Mar 16, 2011 13:33
Last I heard the Japanese government was dropping water from helicopters onto reactor buildings. I can't see how this would help matters, no usable amount of water can be dropped from the air into a reactor building, even if it was in bits, so I think they're actually referring to the spent fuel pond at Reactor 4, which seems to be running dry and igniting spontaneously.
More worrying is these releases of radioactivity at the other reactors, from the reactors proper. I don't know what's been detected in the air, but a criticality accident resulting from a fuel mass undergoing an unregulated chain reaction would certainly produce enough radiation in a short time to cause staff to evacuate. If there's many very short lived radioisotopes detected in the area in the next few hours, this is possibly what's going on.
Actually the level has fallen again, so either it's some other source, or it's ceased producing a chain reaction from loss of a suitable configuration of the mass. Either is entirely possible.
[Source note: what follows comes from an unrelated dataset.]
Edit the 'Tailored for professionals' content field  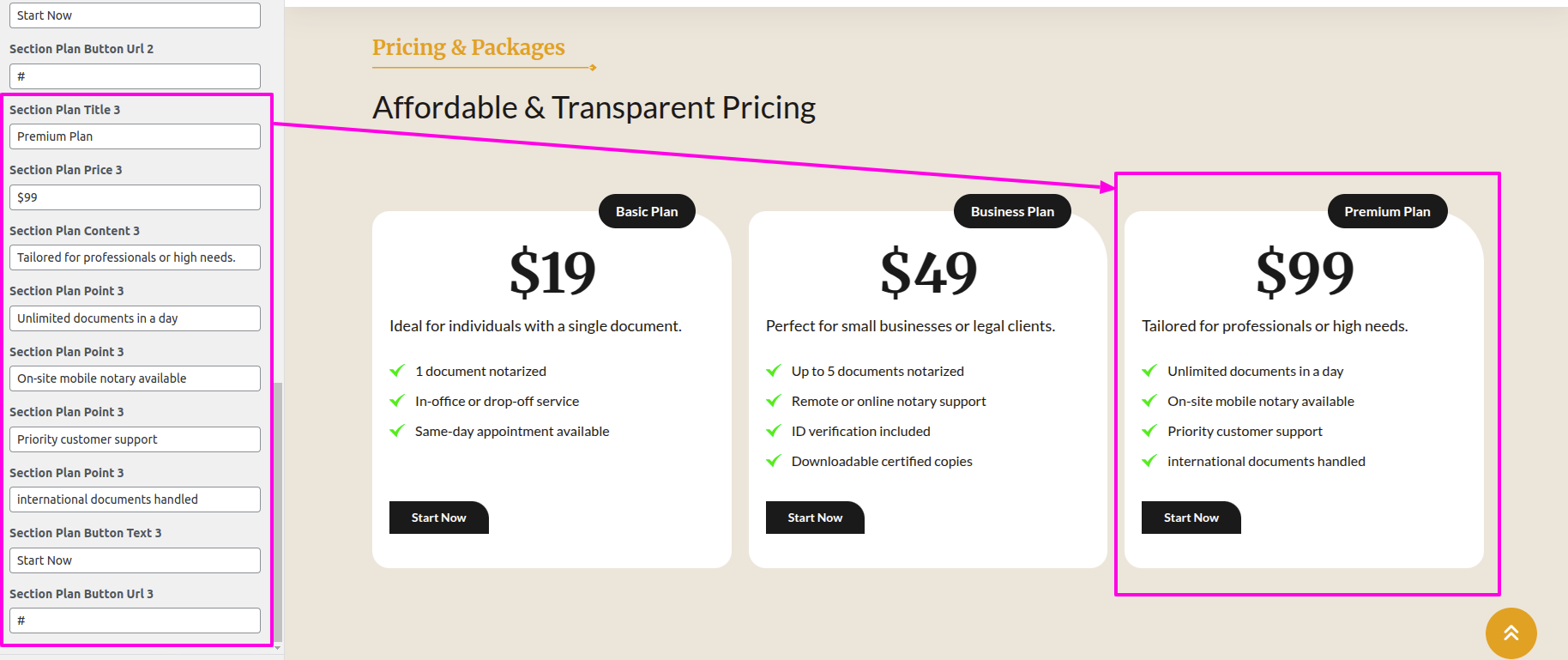[x=135, y=257]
Reactor 4 from what I understand was shut down for maintainance before the quake struck, so it should not be behaving in the same way as the other installations, but there's also the fear of a criticality accident there from the spent fuel in the cooling ponds beside it. As some guy on the BBC observes, a criticality accident shouldn't happen if they're stored in the correct configuration, but if there's been fires close by or actually on the assemblies or if they've become dislodged by water being dropped from several hundred feet, who can say if that's the case.